Cork’s Croker canter
Apologists for the GAA’s secondary competition may find themselves defending the format or the funereal atmosphere at Croke Park as a venue today. Yet instead the analysis should be focusing on a disheartening display by the Connacht champions.
Mayo have turned Croke Park no-shows into a patent, but the dearth of desire and aptitude in their ranks as they not so much succumbed to, as prostrated themselves before Cork, was dispiriting from every perspective.
Neither manager John O’Mahony, nor David Clarke and Alan Dillon were brazen enough to offer mitigation afterwards, but Cork coach Conor Counihan appeared almost as disillusioned as he sought something tangible from their 1-17 to 0-12 Division One final win. Given it was the last competitive fixture before Cork head for Killarney – a Tipperary upset notwithstanding – for a Munster Championship clash with Kerry on June 6, the least the Cork coach might have expected was a bit of boot and bollock from the westerners.

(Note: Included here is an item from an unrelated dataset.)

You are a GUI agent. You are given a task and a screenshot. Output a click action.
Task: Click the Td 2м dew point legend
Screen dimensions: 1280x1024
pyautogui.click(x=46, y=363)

Sadly, there wasn’t a glove laid on them.
“We were quite a bit away today (from the intensity they desired), simply because we weren’t pressurised enough at any stage,” accepted Counihan. “When you are leading by six or seven points, it is very easy to play well, but it’s when you are down three or four points that you have to battle and dig deep. You find out more about players then. To be fair to Mayo, it wouldn’t have been their best performance by a long shot.”
Daniel Goulding, who filled his boots with another 1-5, was more stark: “Mayo just didn’t show up.”
John O’Mahony took a length of time before opening himself up to journalistic inquisitions, but when he did, he arrived with his hands up and his defence ready.
“We’ll put our hands up for today’s performance but (the players) won’t put their hands up for the last 40 years or 50 years of performances here,” he protested as Mayo’s Croke Park collapses were tabled for discussion.
Goalkeeper David Clarke also protested that Mayo are not as bad as they looked, but the credit they built up in reaching yesterday’s final is an empty account now.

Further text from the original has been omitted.